The practice for registration of short letter combinations was set by a 1998 ruling. In a case involving the letters 'RSL', the Court of Patent Appeals ruled that, in view of the registration practice of the Office for Harmonization in the Internal Market and of certain other EU member states, it seemed reasonable to conclude that (i) marks consisting of three letters or numerals should be considered to have sufficient distinctiveness per se to warrant registration, and (ii) two-letter or two-numeral marks may also be afforded registration in certain circumstances. The Supreme Administrative Court supported the ruling.

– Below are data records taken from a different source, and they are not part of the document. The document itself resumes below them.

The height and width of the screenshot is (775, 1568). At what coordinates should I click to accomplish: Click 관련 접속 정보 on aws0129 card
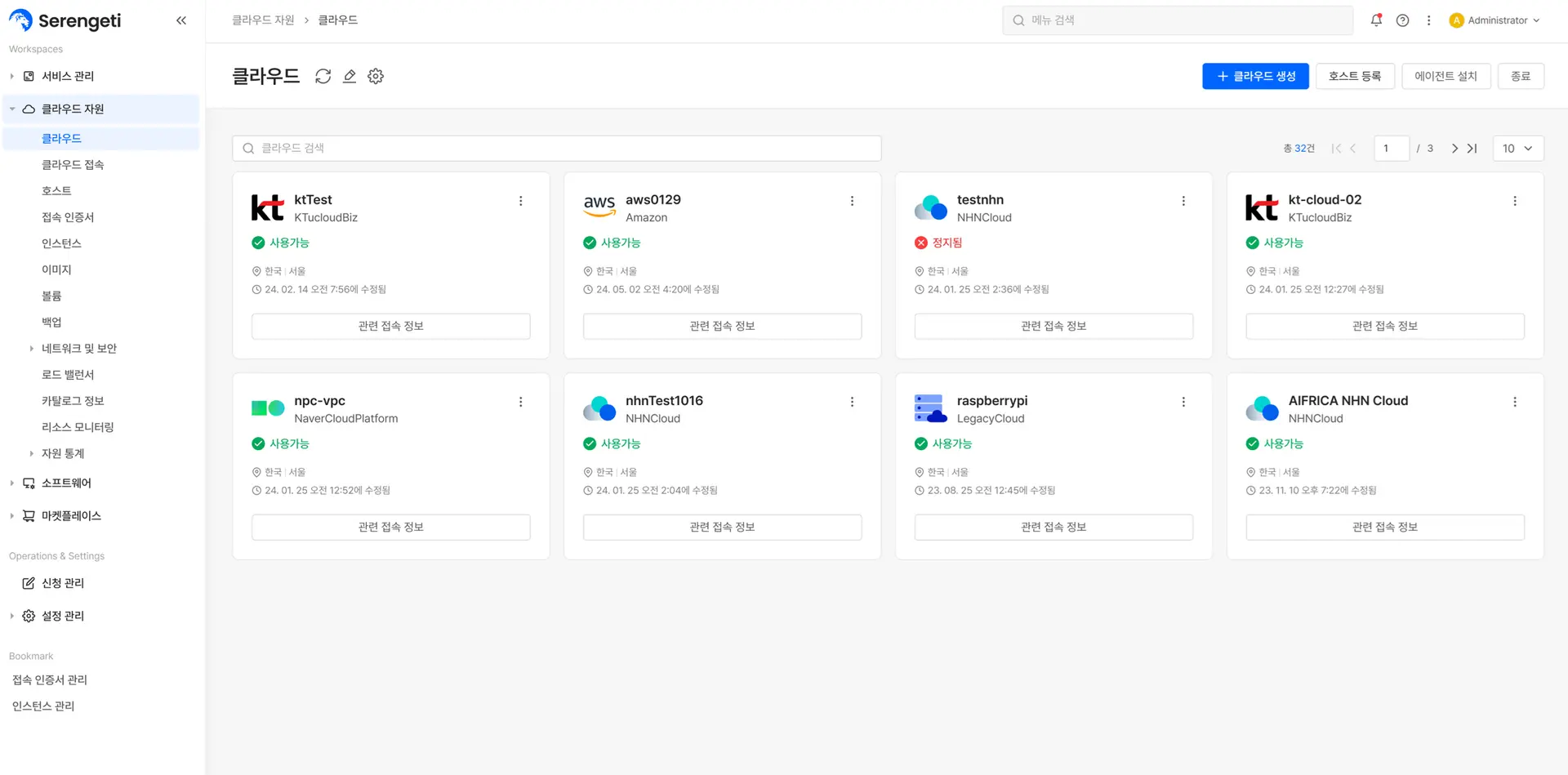click(x=722, y=326)
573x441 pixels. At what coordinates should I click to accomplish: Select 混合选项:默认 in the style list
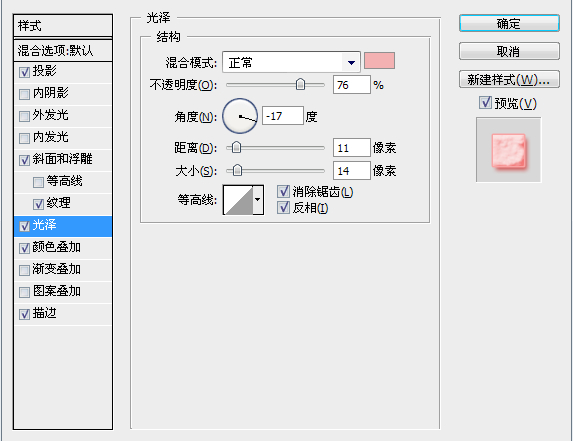(x=63, y=50)
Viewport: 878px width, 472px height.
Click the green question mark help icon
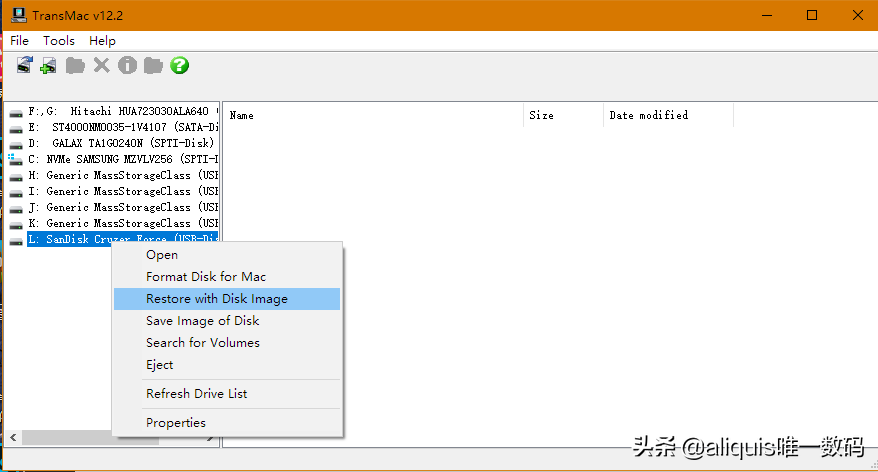[x=179, y=66]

In the case at hand, the Court of Patent Appeals reviewed the current practice in the European Union. While it referred to a number of decisions of the European Court of Justice that establish the 'necessity rule' - that is, the principle that certain designations must be kept available for use by the general public (eg, the Linde Case), it also noted that the UK Patent and Trademark Office allows registration of two-letter marks as long as consumers can conceive that the letters function as a trademark. The court also reasoned that, with so many different possible combinations of letters and numerals, granting exclusive rights in a particular combination would hardly give an unfair competitive advantage to the rights holder. Accordingly, the court concluded that two-letter or two-numeral signs or combinations should be registrable per se.
Turning to the letters 'LC', the court found that they were neither descriptive of the goods to which they apply, nor a common term within the field of business in which the goods were to be used. Thus, the court held that the letters had met the distinctiveness requirement and declared the mark valid in Sweden.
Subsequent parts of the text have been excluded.